Deal Street Asia quoting LetsVenture- Axilor survey (a survey done with 532 early stage startups — between 18 to 24 months old) revealed that, “ 75% of startups that are still in ideation or beta, believe that funding is a primary challenge when they should actually be spending time on customer validation. About 80% said a funding round would be a major milestone, again showing an oversized focus on funds before they’re ready for it.”
More perplexing is that the survey pointed out: “About 70% of founders said they founded a startup because they thought it was an interesting idea or they had a problem or knew someone who had a problem that needed to be solved, without prior experience of startup operations. Just 18% of founders said they had worked on a similar problem before.”
Clearly, the Indian start up ecosystem is at an intersection, the much-needed coming of age has to happen- the boys to men transition.
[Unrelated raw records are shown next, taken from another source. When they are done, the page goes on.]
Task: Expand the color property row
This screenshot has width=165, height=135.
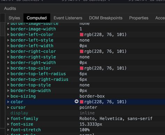Action: click(x=8, y=102)
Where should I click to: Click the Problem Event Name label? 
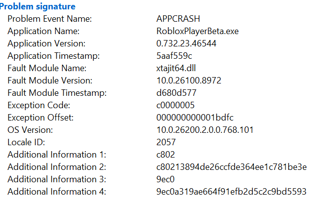point(50,19)
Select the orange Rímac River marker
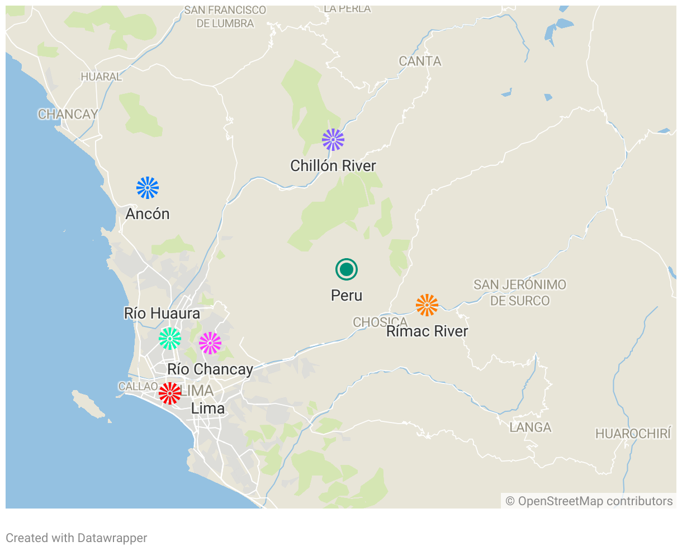Viewport: 682px width, 551px height. 427,305
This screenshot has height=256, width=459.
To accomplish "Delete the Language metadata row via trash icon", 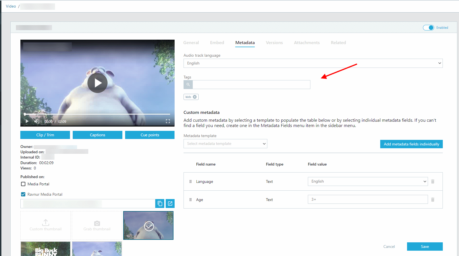I will 433,181.
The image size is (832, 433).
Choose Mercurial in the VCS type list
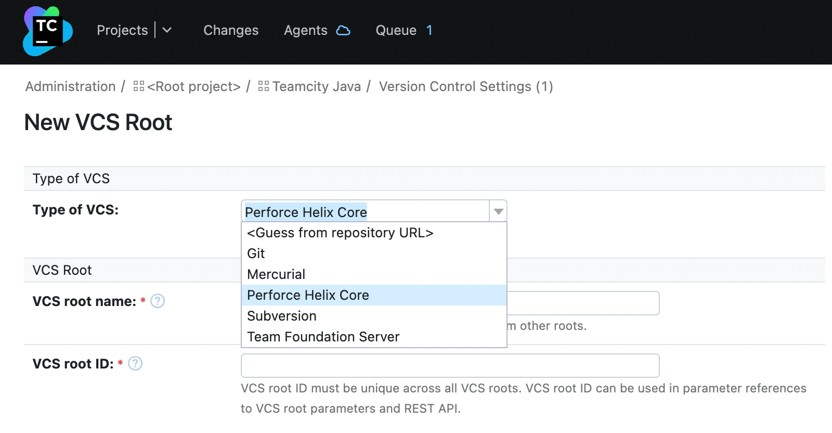click(x=276, y=274)
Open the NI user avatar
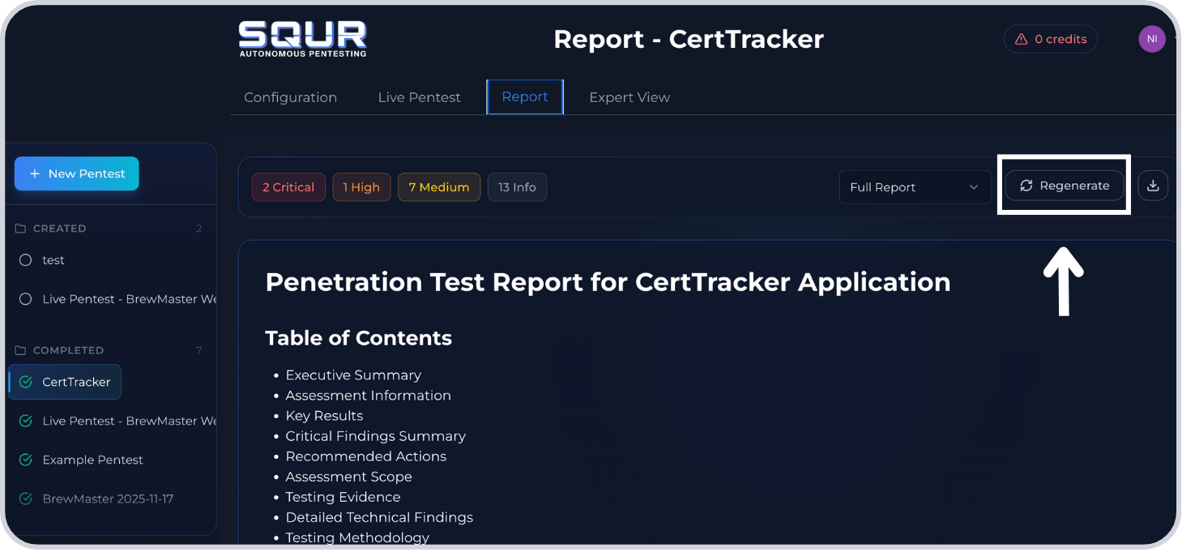The height and width of the screenshot is (552, 1182). pyautogui.click(x=1151, y=39)
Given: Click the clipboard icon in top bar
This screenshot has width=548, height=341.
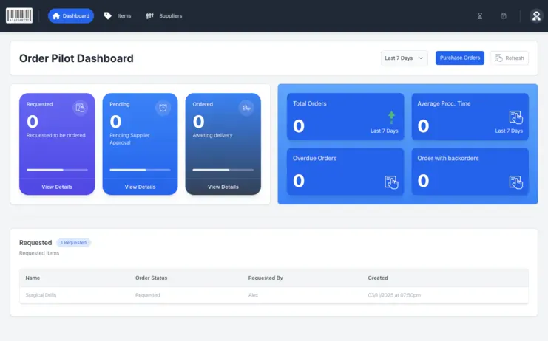Looking at the screenshot, I should click(x=504, y=16).
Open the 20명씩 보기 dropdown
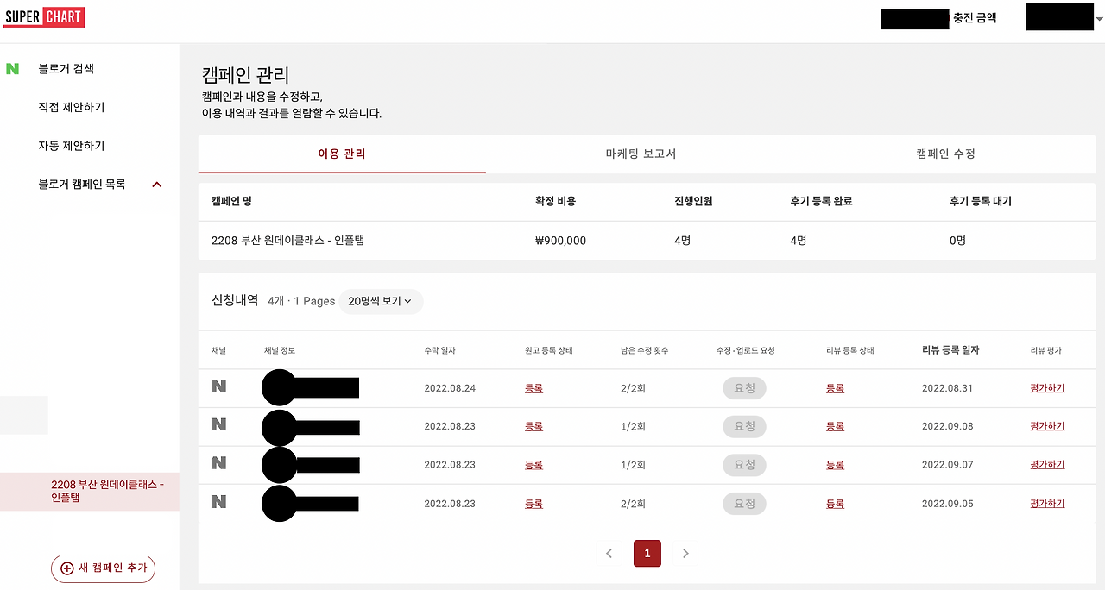 click(x=381, y=301)
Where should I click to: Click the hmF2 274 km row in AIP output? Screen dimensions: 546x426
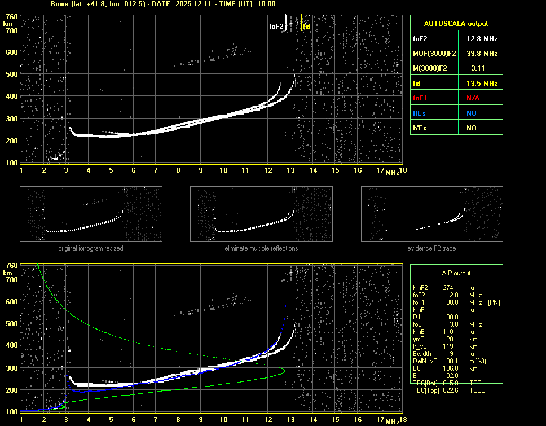point(448,287)
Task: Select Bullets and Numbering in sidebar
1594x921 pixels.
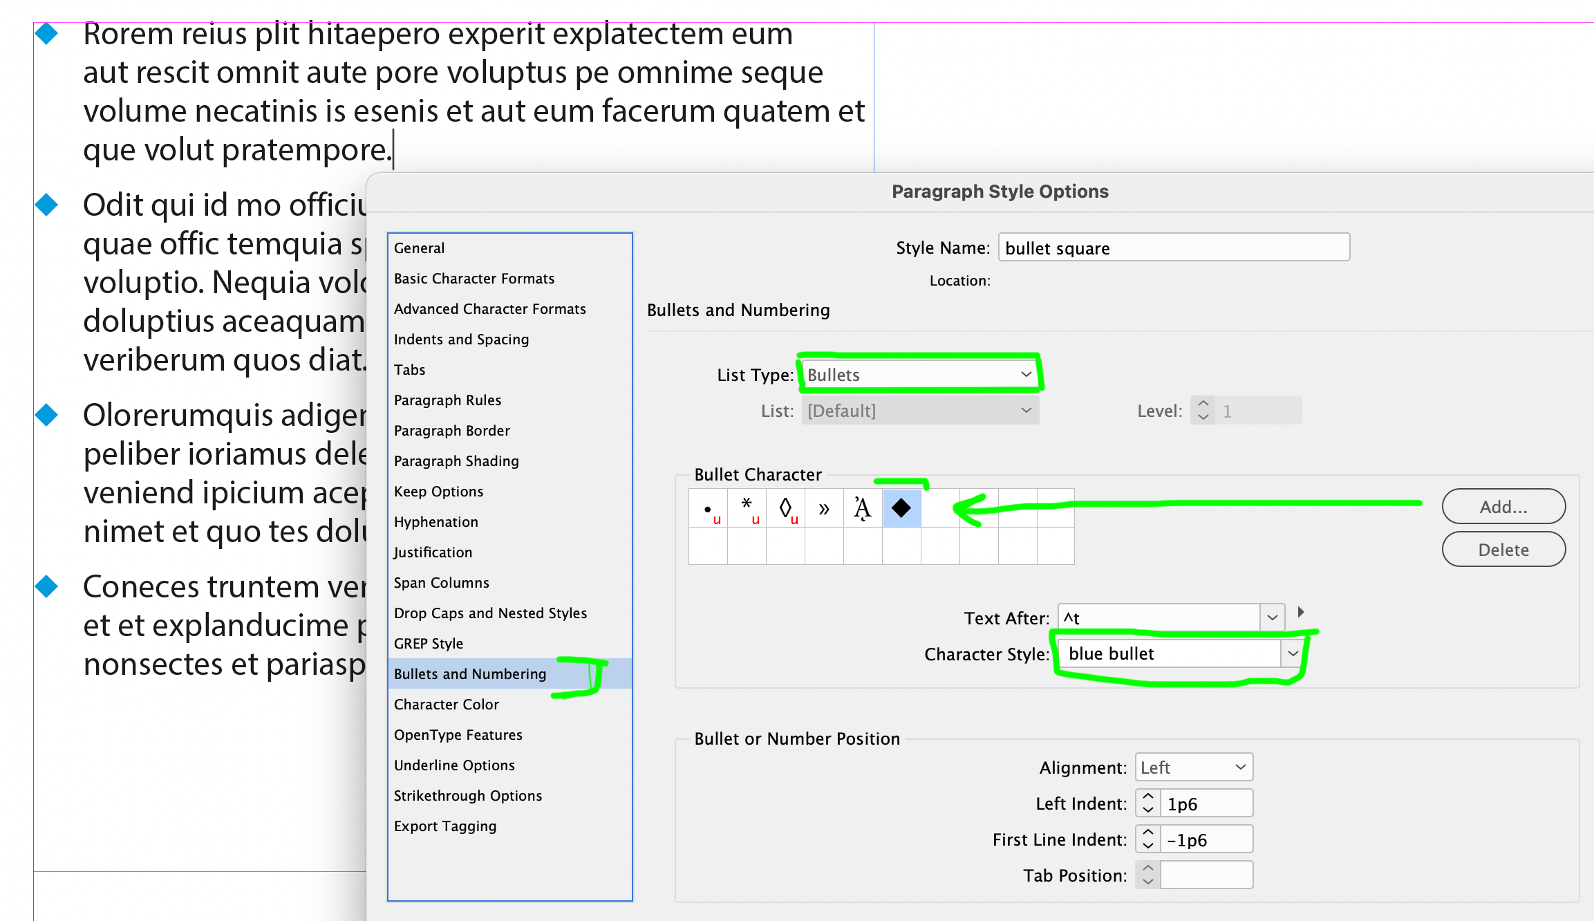Action: [469, 673]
The oft-repeated clichéd success stories like Flipkart or OLA or Snapdeal or handful of such example no longer hold good. They cashed in on the first round of opportunity and leveraged in on the early mover advantage and rock solid investor confidence.
So as we gather the random pieces of failed and success stories, we can say that the vision and the mission is lacking in many startup ventures that are bound to fail in time. And moreover, if the founders lack the multi-domain expertise and depend on hires to jumpstart their startups, they are asking for trouble. For instance, if you are an app startup, founders must have hands on expertise in coding, sales and marketing. The founders are the visionaries, who need to build the foundation brick by brick and create a solid structure that seamlessly meshes on one great idea into a well-knit business model that monetizes the whole idea.